There are all kinds of things which he could have asked for: wealth or fame or power. Being young is a testing time - a hungry time – who knows what he might have longed for. What things did we long for when we were young? In what ways do you now feel a lack in your life? What are you missing?
Somehow, Solomon was faithful enough to know that his purpose was to serve God and his people. In this way, Solomon, even at his young age was filled with faith in God. And he knew that God could provide what he lacked.
Saint Augustine writes that we were created for God and that our hearts are restless until they find their rest in God. Blaise Pascal, commenting on St.

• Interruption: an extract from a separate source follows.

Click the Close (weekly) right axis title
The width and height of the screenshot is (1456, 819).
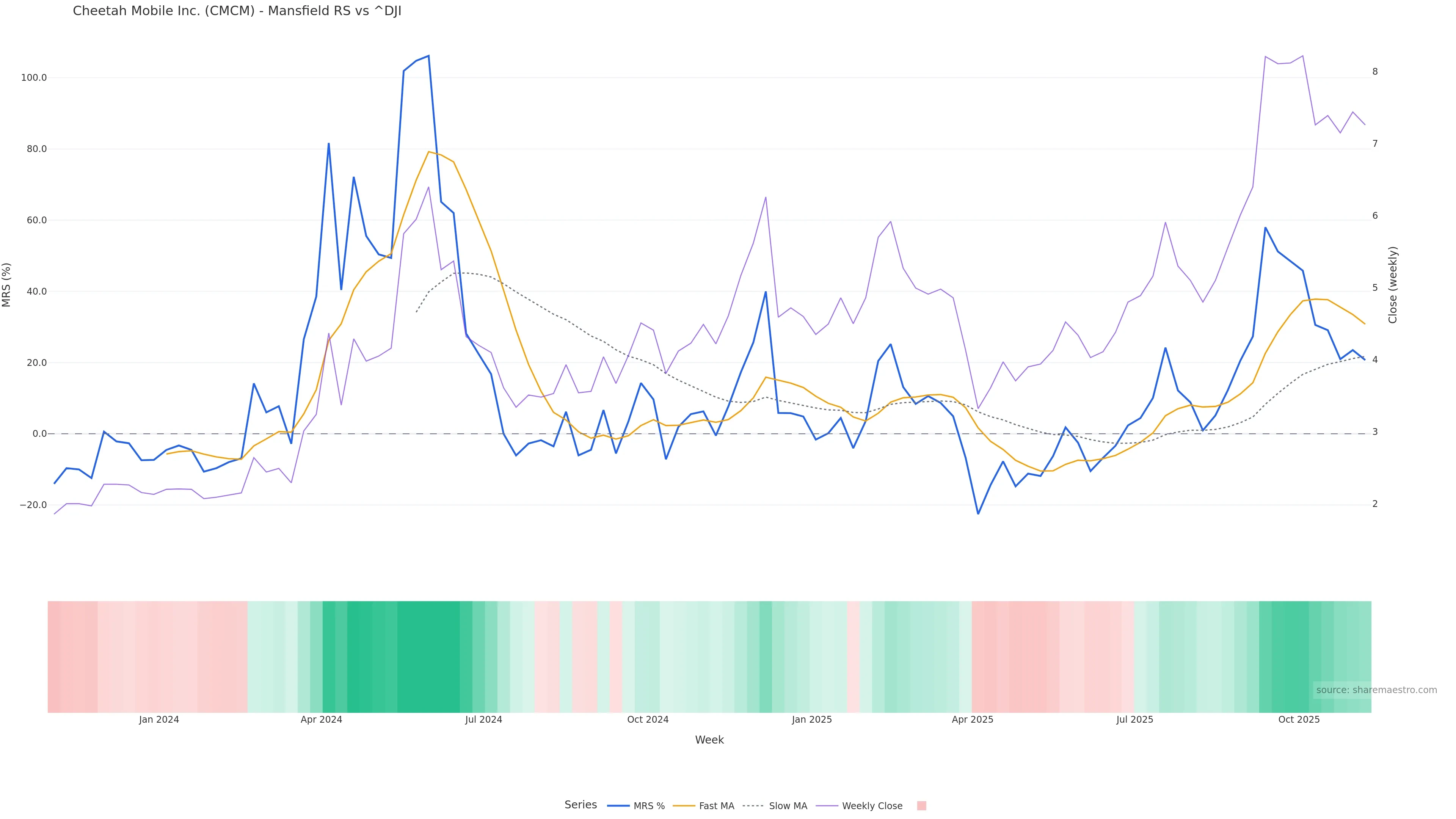1393,285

Augustine’s writing, says that in each of us is a God-shaped hole, a yearning deep inside. We might try to fill up that hole inside with all kinds of things: physical things, experiences, all kinds of stuff, but that the only thing which can fill this God-shaped hole, is God. This reality is the basis for our hunger and for each of our spiritual journeys and it will drive us onward in our quest.
Jesus, himself, provides us the divine experience that we are seeking. Knowing God-made-human in the person of Jesus fills the God-shaped hole. As Jesus says, his is bread for our hunger, and this bread will bring us to everlasting life, which I think means, not only life after we have left our mortal bodies, but also fullness of life in this world. Jesus is the answer to the hunger which gnaws at us, and the restlessness in our hearts.
We in the western world, with all of our wealth, are still hungering for more. We have even come to believe the heartless commercial message of our culture: that we are simply consumers and not really people at all - with souls and creativity, with a purpose whose lives are supposed to be filled with meaning.
We have forgotten about the basics of life. We have forgotten to be thankful for what we have. We have forgotten Jesus’ message that only spiritual things will fill our deepest hunger and that the best things in life aren’t things - but relationships. We have forgotten that life is about bread and about sharing. How can we remember all these simple truths which we have forgotten? How can we follow Jesus’ example and be bread for this sorry and hungry world?
And where are you now, in your spiritual journey? Are you feeling the hunger for more? More meaning? More depth? Come to the holy table and eat holy bread and enter into relationship with Jesus, the bread of life.
“Edna”, I asked her, “Are you still making bread in that wood stove of yours?” And she smiled her gentle smile and said, “Oh yes.” And I think she might just have wondered why I would have asked her this question which had such an obvious answer. Amen.